ABOUT THIS EXERCISE >> From the data that follows, print exactly the lines starting at the one containing "Given: Select invoice number #1234567890" and ending at the one containing "You are a GUI"; include both of them and nothing more.

DATA EXCERPTS >>
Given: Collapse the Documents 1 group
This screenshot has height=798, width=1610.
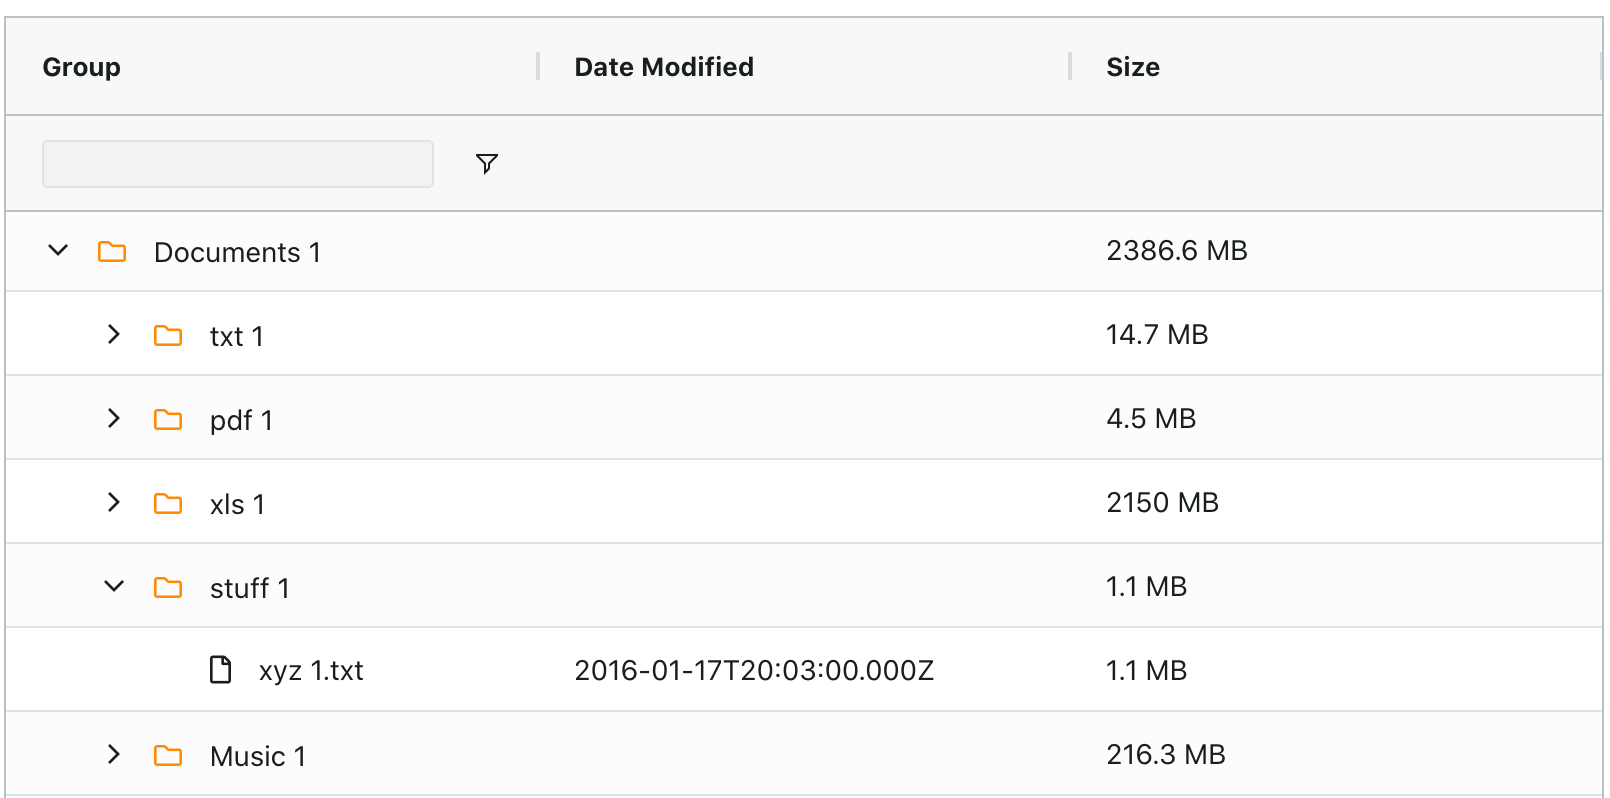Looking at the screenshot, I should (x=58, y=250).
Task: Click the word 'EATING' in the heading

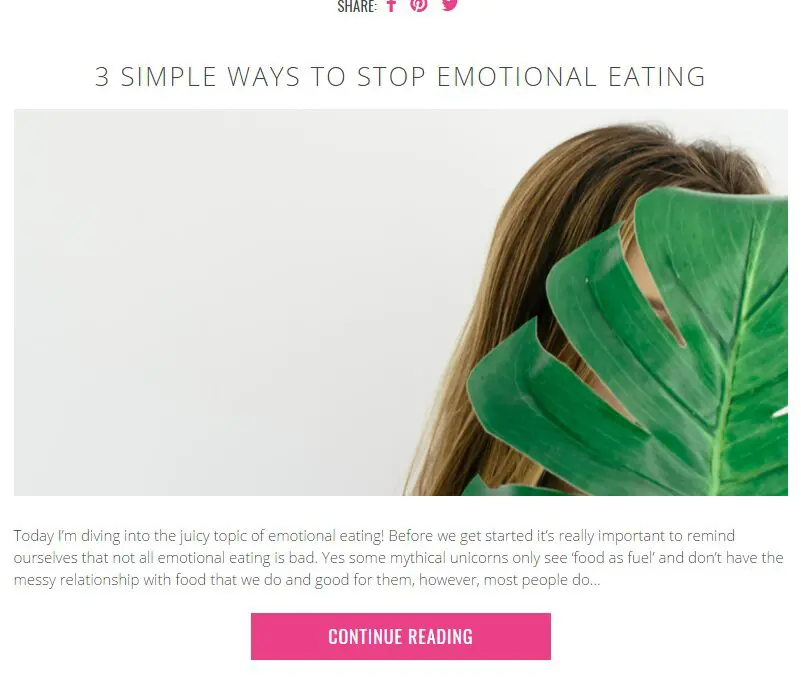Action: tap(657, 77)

...

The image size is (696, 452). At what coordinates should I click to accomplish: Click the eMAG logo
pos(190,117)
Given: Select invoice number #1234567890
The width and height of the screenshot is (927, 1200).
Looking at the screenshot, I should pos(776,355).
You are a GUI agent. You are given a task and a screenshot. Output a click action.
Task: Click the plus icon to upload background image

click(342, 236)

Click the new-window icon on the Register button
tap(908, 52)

* * *

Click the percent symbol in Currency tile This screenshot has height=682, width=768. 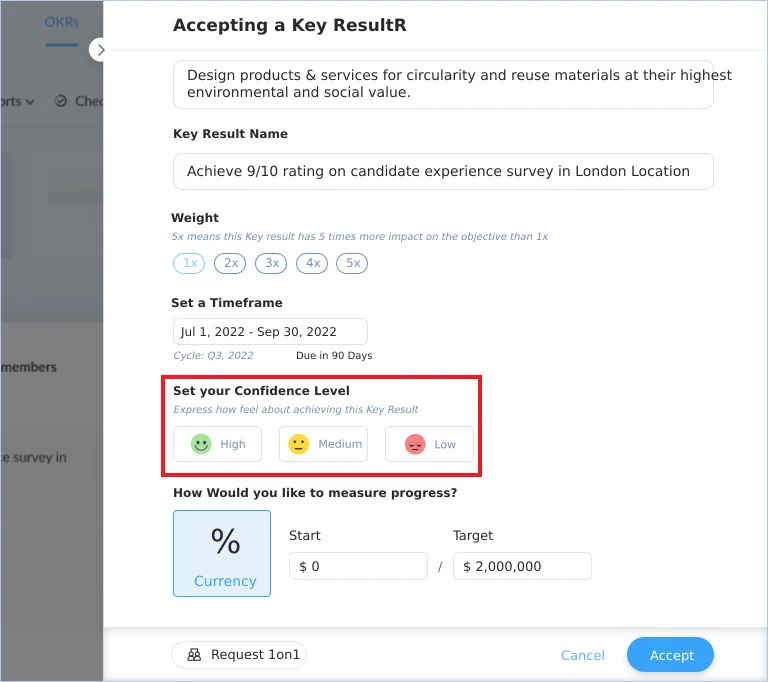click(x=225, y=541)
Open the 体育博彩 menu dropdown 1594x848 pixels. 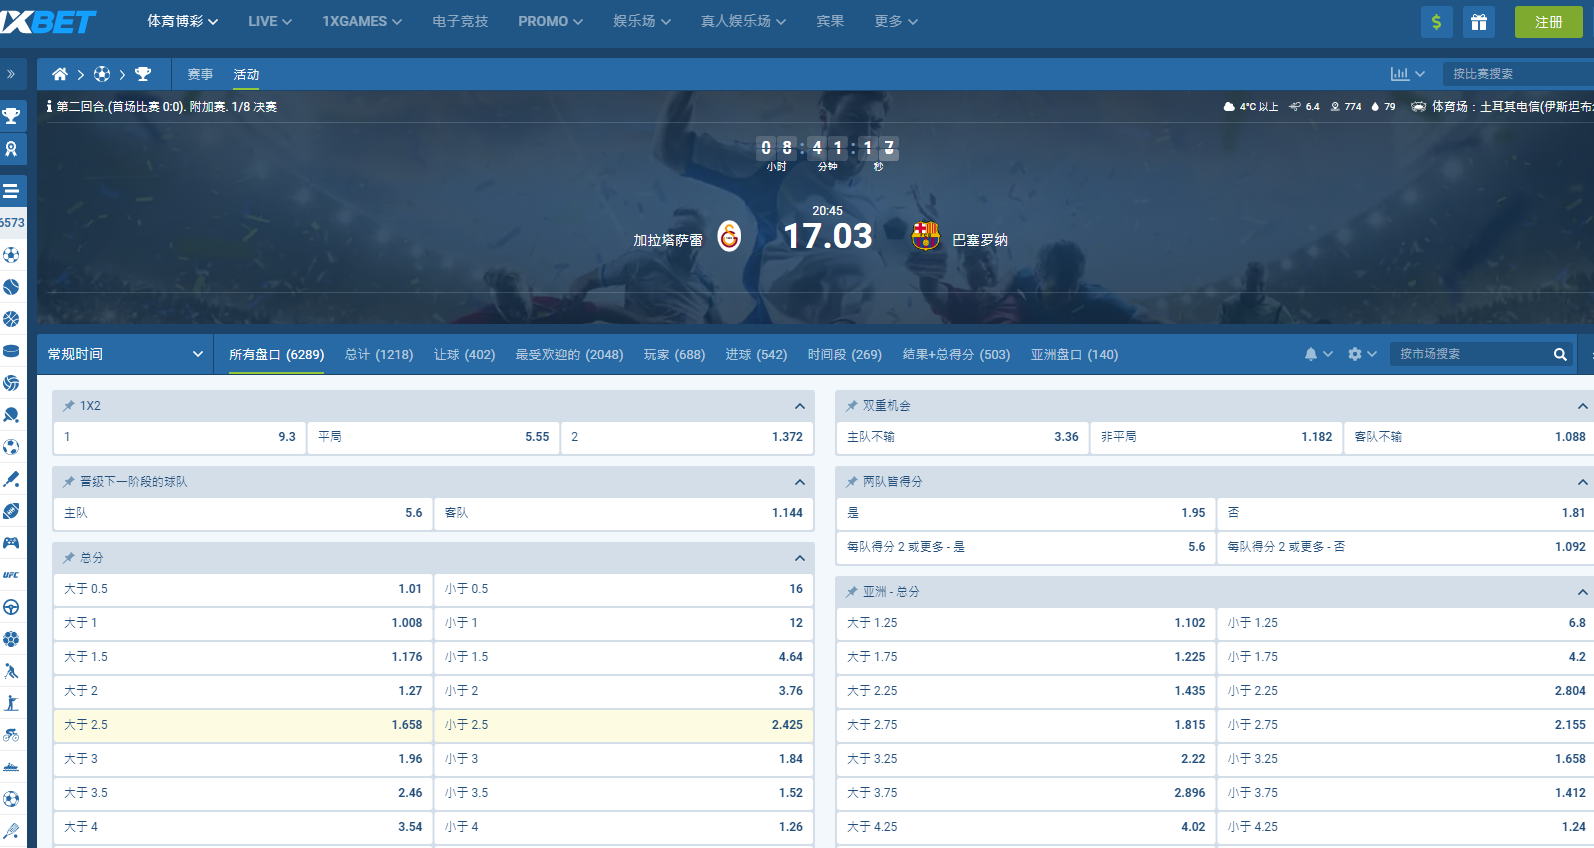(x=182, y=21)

WRITTEN SOLUTION >>
Given: Select invoice number #1234567890
The width and height of the screenshot is (927, 1200).
Looking at the screenshot, I should pos(776,355).
You are a GUI agent. You are given a task and a screenshot. Output a click action.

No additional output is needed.